> **EXERCISE GOAL**
In the records below, find the line holding "Open the 公共聊天 public chat button" and the line holding "Given: Select the arrow pointer tool". Set down both, with every line between them, exactly.

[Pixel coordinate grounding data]
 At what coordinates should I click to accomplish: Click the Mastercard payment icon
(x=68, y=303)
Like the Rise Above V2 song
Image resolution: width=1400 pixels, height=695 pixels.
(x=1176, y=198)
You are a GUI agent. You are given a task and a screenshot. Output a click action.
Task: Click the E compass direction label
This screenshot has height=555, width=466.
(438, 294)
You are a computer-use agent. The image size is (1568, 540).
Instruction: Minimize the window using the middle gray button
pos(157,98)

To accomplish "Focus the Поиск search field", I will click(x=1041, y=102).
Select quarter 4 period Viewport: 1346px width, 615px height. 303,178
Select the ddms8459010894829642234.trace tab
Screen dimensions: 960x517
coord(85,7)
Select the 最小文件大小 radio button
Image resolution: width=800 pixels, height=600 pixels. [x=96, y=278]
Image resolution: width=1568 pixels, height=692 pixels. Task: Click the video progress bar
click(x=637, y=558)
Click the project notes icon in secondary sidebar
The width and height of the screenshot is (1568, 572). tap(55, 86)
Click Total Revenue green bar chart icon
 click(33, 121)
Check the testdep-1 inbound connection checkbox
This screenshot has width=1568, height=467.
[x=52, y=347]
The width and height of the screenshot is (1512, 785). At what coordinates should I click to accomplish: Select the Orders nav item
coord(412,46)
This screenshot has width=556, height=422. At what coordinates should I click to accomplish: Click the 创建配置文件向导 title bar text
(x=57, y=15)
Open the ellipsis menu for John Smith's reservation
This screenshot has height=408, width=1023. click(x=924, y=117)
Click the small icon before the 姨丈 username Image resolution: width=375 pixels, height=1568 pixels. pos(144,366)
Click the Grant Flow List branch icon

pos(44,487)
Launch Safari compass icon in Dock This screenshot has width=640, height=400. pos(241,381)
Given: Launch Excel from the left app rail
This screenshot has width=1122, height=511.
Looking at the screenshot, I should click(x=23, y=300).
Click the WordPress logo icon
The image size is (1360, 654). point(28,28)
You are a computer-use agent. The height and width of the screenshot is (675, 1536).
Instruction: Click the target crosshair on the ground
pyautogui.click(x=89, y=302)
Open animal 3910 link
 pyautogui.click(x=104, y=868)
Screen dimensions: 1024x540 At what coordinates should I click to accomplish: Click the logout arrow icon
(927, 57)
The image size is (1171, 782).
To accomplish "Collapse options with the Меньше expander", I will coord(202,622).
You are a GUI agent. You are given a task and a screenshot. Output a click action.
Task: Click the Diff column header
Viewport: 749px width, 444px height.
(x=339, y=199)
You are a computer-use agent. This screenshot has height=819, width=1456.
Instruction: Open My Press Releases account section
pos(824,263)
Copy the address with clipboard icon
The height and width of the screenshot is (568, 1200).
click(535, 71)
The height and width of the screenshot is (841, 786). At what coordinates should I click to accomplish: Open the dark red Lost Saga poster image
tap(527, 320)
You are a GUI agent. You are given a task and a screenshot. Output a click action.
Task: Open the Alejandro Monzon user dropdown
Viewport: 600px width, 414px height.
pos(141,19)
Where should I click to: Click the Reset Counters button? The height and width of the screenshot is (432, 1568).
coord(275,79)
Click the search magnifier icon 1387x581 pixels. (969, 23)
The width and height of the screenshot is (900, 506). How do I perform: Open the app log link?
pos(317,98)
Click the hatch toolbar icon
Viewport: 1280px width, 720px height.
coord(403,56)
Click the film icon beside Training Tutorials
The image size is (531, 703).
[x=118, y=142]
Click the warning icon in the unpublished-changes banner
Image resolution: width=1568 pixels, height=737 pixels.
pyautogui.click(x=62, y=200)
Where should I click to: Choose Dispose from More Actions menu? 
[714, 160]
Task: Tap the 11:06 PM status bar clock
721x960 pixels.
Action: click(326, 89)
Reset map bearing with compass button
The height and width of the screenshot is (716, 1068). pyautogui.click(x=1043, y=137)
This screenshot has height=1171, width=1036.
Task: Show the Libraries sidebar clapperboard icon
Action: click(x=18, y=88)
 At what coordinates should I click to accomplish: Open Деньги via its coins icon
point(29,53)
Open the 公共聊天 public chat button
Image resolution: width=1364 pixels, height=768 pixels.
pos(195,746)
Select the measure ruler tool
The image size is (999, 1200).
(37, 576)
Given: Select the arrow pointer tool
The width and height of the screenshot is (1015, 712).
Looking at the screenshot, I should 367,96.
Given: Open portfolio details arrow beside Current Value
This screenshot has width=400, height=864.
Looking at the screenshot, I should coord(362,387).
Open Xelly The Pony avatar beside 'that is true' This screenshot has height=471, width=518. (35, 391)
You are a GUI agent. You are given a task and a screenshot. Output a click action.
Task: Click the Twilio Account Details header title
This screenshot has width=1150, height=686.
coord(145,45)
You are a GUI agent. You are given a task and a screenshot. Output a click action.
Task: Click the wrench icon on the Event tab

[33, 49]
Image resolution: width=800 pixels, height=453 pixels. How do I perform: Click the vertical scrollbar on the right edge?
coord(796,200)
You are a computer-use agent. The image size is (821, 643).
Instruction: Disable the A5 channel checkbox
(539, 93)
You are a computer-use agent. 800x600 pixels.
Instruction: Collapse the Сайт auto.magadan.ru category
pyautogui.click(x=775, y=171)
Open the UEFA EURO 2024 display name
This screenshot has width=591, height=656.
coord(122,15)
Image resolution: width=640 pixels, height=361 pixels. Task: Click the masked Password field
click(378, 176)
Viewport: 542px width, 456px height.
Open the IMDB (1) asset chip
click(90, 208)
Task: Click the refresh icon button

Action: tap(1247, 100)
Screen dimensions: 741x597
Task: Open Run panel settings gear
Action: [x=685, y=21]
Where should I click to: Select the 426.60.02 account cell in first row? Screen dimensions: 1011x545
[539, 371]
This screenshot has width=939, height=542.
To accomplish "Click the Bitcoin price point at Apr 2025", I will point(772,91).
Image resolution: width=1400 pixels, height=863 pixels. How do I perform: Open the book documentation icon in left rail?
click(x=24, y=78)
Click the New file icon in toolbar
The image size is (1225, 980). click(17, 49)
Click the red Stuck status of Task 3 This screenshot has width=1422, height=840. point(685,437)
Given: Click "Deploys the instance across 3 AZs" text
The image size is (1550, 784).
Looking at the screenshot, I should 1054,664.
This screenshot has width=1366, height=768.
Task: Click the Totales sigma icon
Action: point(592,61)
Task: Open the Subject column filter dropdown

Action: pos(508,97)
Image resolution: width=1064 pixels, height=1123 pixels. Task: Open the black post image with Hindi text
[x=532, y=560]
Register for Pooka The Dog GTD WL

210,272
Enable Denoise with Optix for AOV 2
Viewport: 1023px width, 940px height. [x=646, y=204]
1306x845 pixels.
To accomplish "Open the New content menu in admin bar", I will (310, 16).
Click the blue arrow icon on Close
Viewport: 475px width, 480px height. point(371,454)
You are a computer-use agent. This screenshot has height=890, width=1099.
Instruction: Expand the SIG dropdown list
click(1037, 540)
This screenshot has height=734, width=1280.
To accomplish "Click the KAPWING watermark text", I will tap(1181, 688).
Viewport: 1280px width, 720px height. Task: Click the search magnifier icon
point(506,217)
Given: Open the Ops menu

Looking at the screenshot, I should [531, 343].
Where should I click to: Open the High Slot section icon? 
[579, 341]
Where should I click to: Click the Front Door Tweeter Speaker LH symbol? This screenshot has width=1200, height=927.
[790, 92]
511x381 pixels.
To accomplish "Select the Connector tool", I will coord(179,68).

> **TASK SOLUTION**
Open the 公共聊天 public chat button
Image resolution: width=1364 pixels, height=768 pixels.
pos(195,746)
Select the measure ruler tool
The image size is (999, 1200).
(37, 576)
Given: Select the arrow pointer tool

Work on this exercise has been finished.